Официально он ведь вообще ученым не был. Окончил учительскую семинарию (иду по его стопам), большую часть жизни работал преподавателем кадетского корпуса (здесь несовпадение: я преподаю скорее в институте для благородных девиц), еле сводя концы с концами (точная, можно сказать, аналогия), маясь казенной обстановкой (у меня, к счастью, совсем не так) и вырываясь в свои экспедиции лишь в свободное время и без какой-либо финансовой поддержки.
(Прошу не рассматривать самосравнения себя с ним как манию величия; просто у меня с этим историческим лицом все время что-то вроде внутреннего диалога с разрывом в сто лет: свои реплики мысленно произношу, а его возможную реакцию домысливаю.)
Лишь позже, прославившись своими изысканиями и многочисленными публикациями, он был поддержан Русским географическим обществом; А. П. Семенов–Тян–Шанский им откровенно восхищался.
Но сейчас я думаю о том, сколько ночей Зарудный провел вот так, сидя у костра в жаре и в холоде. И без вот такого фонаря… Как писал о нем уже упомянутый знаменитый Семенов–Тян–Шанский: «…не забуду и тех душных ночей, когда он, пренебрегая дневной усталостью, до утренней зари при свете убогого фонаря–коптилки препарировал добытых днем птиц, успевая в то же время ловить и прилетающих на свет огня насекомых, и деятельных только в эти часы гекконов и других ночных гадов и млекопитающих…»
Уму непостижимо. Для такого не просто увлеченным и двужильным надо быть, для такого надо иметь особо ядреное конджо. Ну, ладно.
На этот раз я в поле с Романом Игневым ― новым молодым сотрудником заповедника. Он только что после университета, мечтает заниматься млекопитающими; буквально пашет как танк, приобщаясь к природе Копетдага.

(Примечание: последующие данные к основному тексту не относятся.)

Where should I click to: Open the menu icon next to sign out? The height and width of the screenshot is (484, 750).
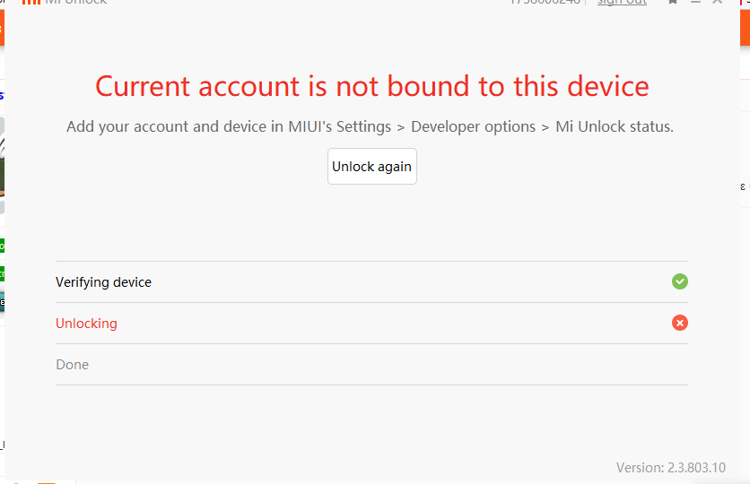(673, 3)
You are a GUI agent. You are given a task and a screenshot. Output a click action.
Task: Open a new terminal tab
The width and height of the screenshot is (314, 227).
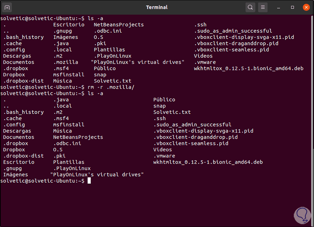coord(7,7)
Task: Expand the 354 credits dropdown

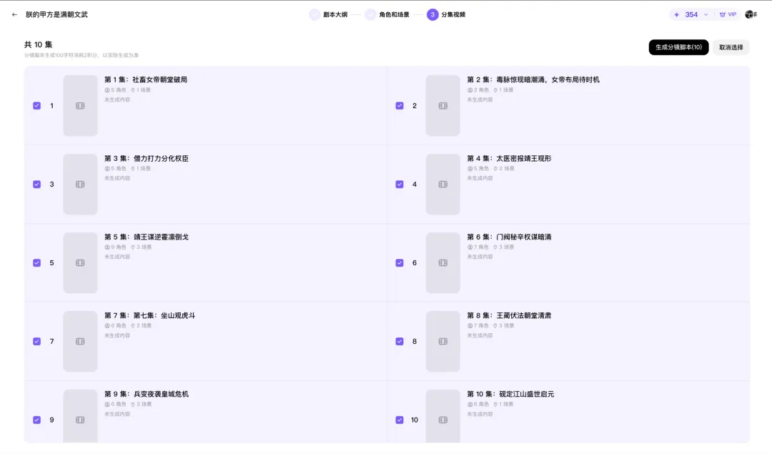Action: (x=706, y=14)
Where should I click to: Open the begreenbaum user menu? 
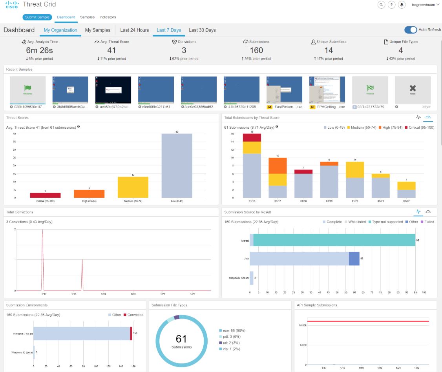(x=426, y=5)
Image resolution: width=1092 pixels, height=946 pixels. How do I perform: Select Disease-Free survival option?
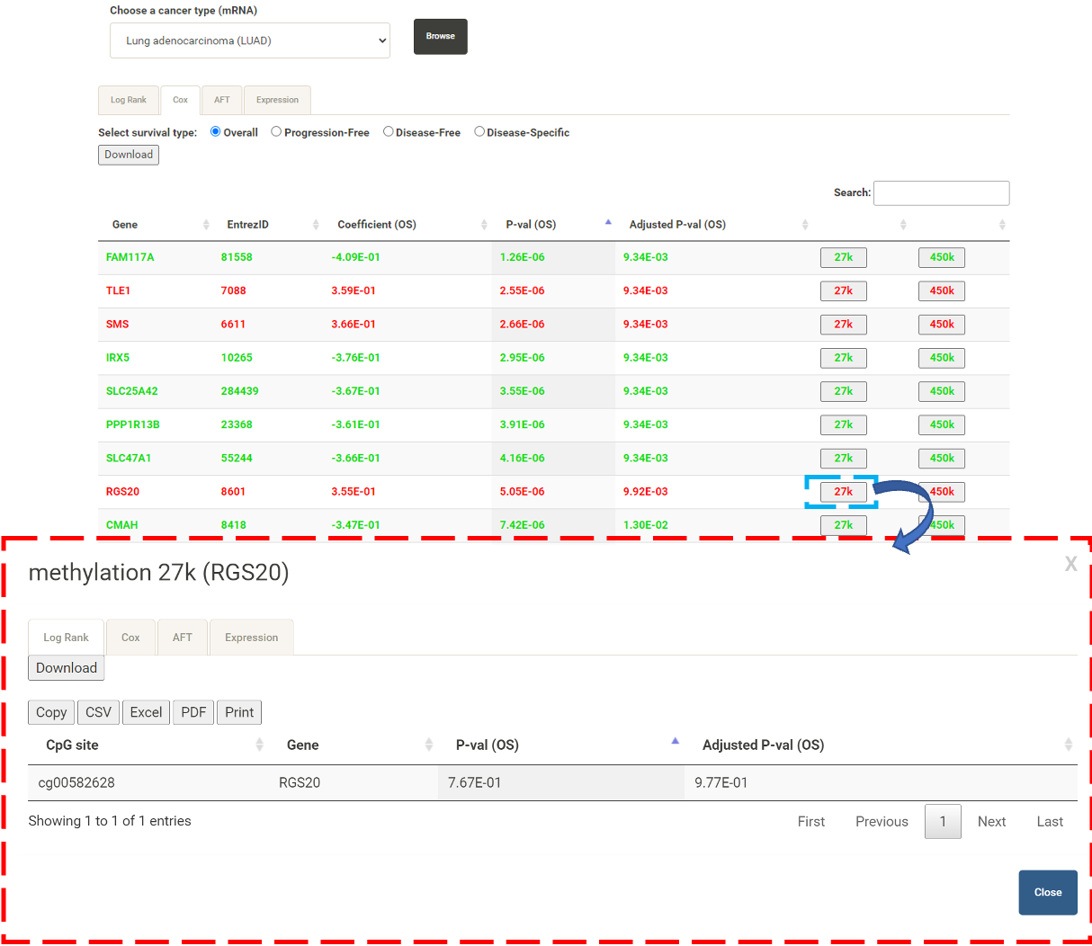click(x=389, y=131)
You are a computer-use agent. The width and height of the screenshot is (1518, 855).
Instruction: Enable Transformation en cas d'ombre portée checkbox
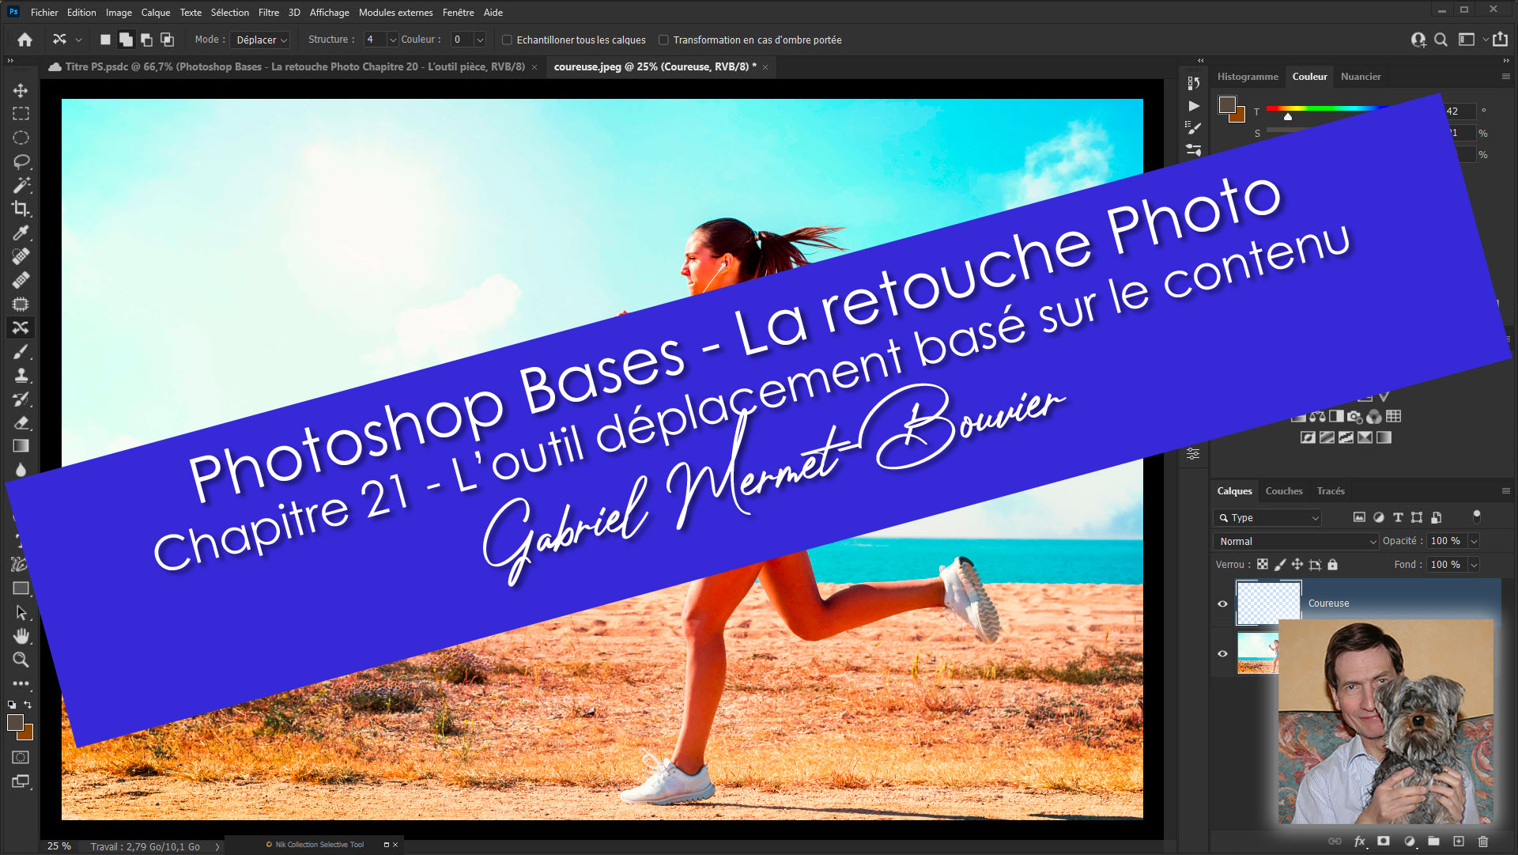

Выезжали сегодня на Чандыр, как всегда в Туркмении: договорились с Рахманом на семь утра ― выехали в десять. И то хлеб. Уж пора привыкнуть, но никак не могу; взял Рахмана за жабры:
― Во сколько мы договорились встречаться?
— В сэмь.
― А ты во сколько встал?
― В восэмь. ― Он смотрит на меня с обезоруживающим чистосердечным простодушием.
― Ну, ладно, встал в восемь, а почему приехал в десять?!
― А бэнзын?
― Что бензин?! Ты вчера заправиться не мог?
― Но ведь мы же сыгодня едэм, а не вчыра… ― Видя, что все у меня внутри кипит, он решает меня успокоить, заодно подведя итог несерьезному, на его взгляд, разговору: ― Да не волнуйся ты, Сыргэй, доедем куда нада!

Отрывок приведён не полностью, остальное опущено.